--- Begin SOURCE MATERIAL ---

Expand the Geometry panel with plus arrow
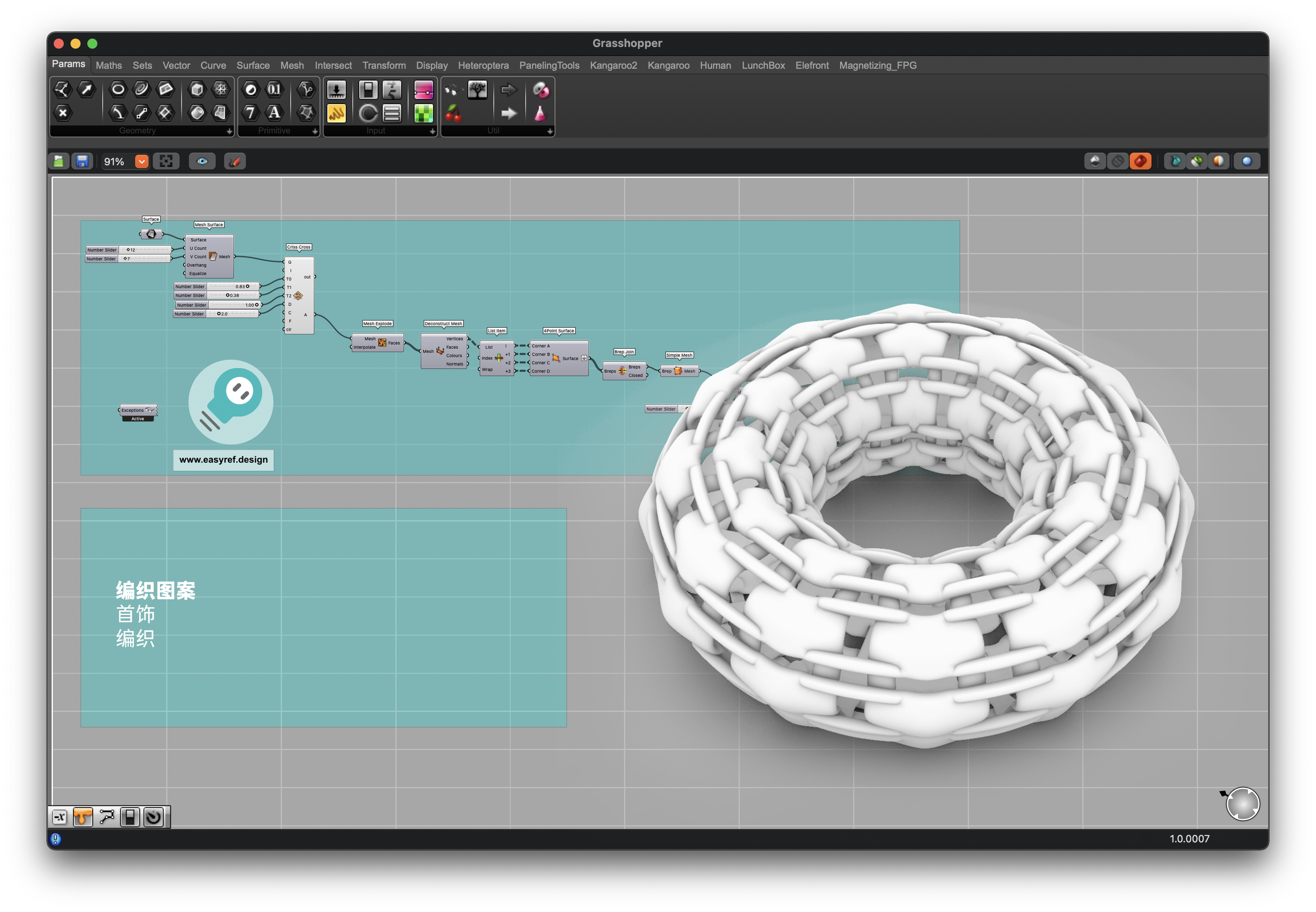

--- End SOURCE MATERIAL ---
--- Begin SOURCE MATERIAL ---

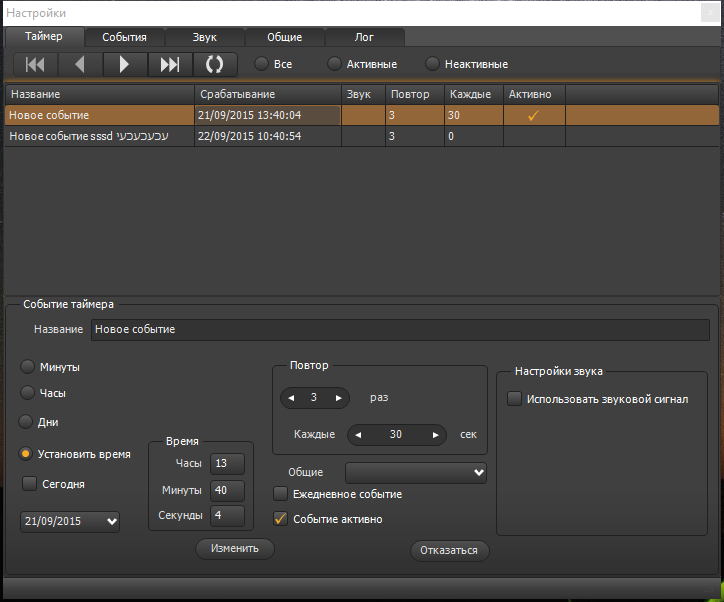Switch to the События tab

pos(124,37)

--- End SOURCE MATERIAL ---
--- Begin SOURCE MATERIAL ---

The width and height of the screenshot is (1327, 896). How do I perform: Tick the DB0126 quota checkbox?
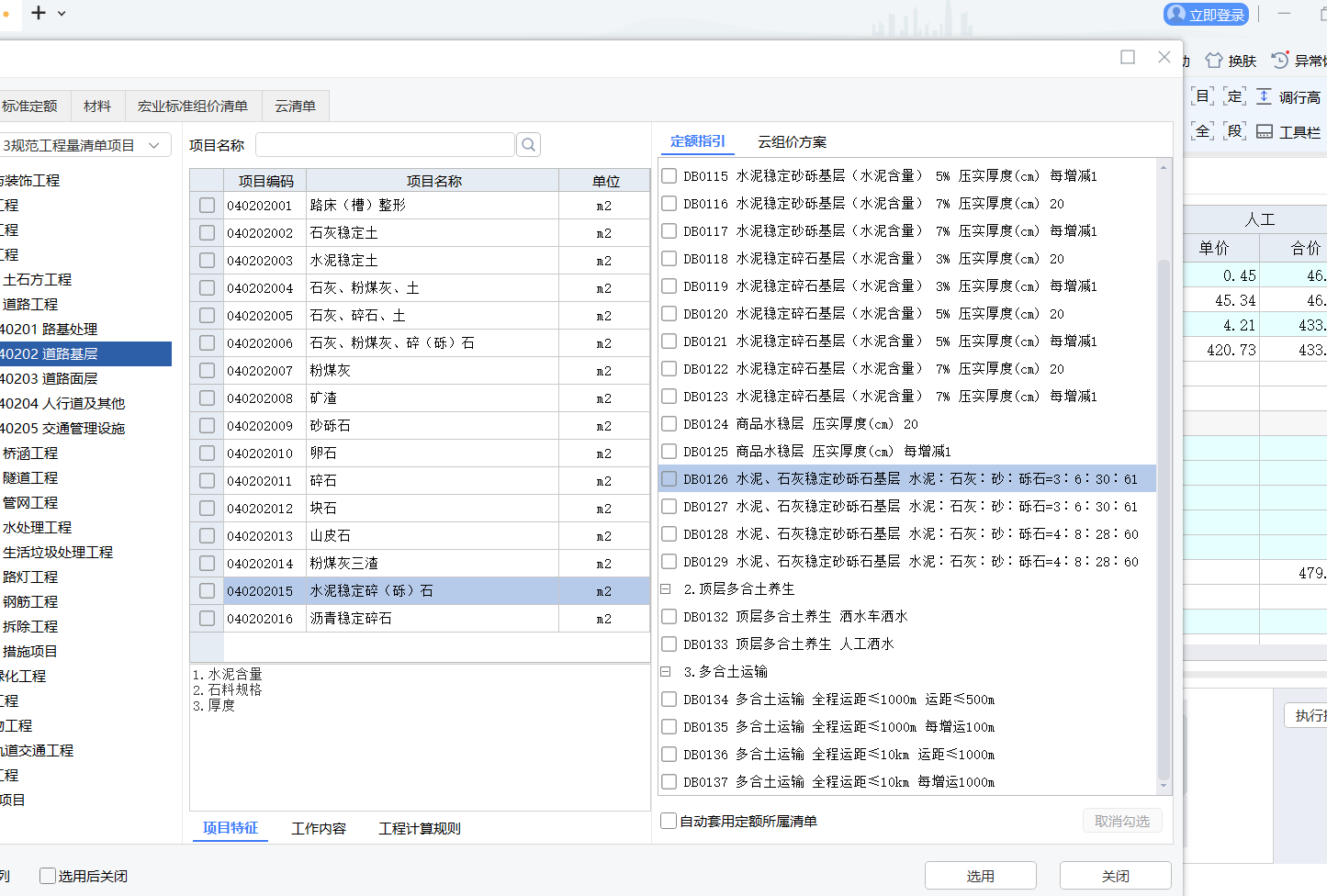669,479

--- End SOURCE MATERIAL ---

## REQUEST:
How many lines in the records above contain the string "Tick"? Case counts. Reply with the number alone.

## OUTPUT FOR THIS TASK:
1